Datareaches B.V. ("we", "us") is the data controller for personal data collected through this website and our dashboard service. This policy describes what we collect, why, how long we keep it, and the rights you have under the EU General Data Protection Regulation (GDPR).
Contact form submissions: name, email, company, message content. Account data: name, email, organisation, hashed password, role. Usage data: pages visited, dashboard interactions, anonymised IP address. Customer dashboard data: whatever your team writes into your custom dashboard, we process this on your behalf as a processor.
To respond to enquiries, deliver the dashboard service you signed up for, send service-related communication, debug technical issues, and comply with legal obligations such as tax record-keeping. We do not sell data and we do not use your data to train external AI models.
We rely on (a) your consent for marketing communication and non-essential cookies, (b) contractual necessity for delivering the service, and (c) legitimate interest for security logging and abuse prevention.
All personal data is stored on EU-hosted infrastructure (Hetzner data centres in Germany). We do not transfer personal data outside the European Economic Area. Daily encrypted backups are retained for 30 days.

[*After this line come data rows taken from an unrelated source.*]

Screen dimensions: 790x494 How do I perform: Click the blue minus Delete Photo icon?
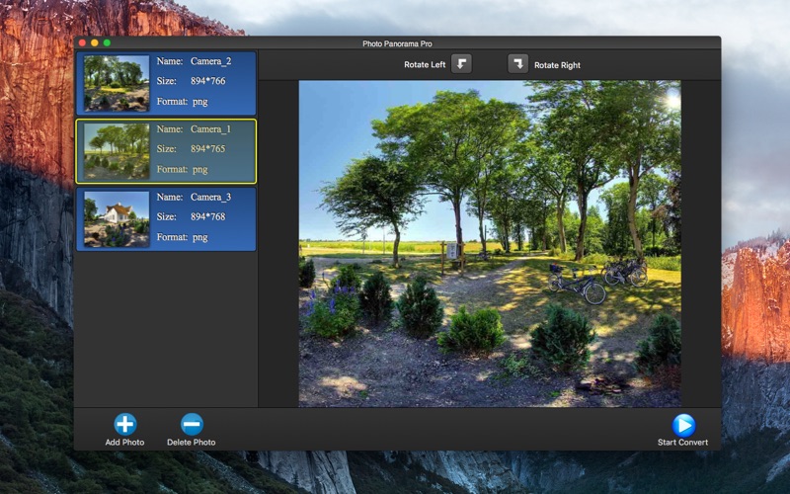192,424
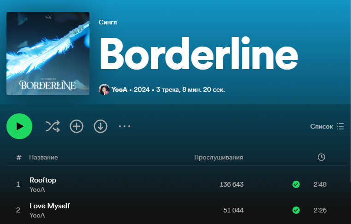Click track number 1 to play Rooftop
The width and height of the screenshot is (351, 224).
tap(18, 184)
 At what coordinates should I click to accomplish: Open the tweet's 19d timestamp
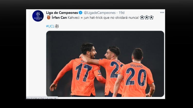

Contact form data: 12 months. Account data: for the duration of your contract plus 24 months. Financial records: 7 years (Dutch tax law). Anonymised analytics: 26 months.
You can request access to your data, correction of inaccurate data, deletion ("right to be forgotten"), restriction of processing, data portability, and you can object to processing based on legitimate interest. Email privacy@datareaches.com, we respond within 30 days.
If you are unhappy with how we handle your data, you can file a complaint with the Dutch Data Protection Authority (Autoriteit Persoonsgegevens) at autoriteitpersoonsgegevens.nl.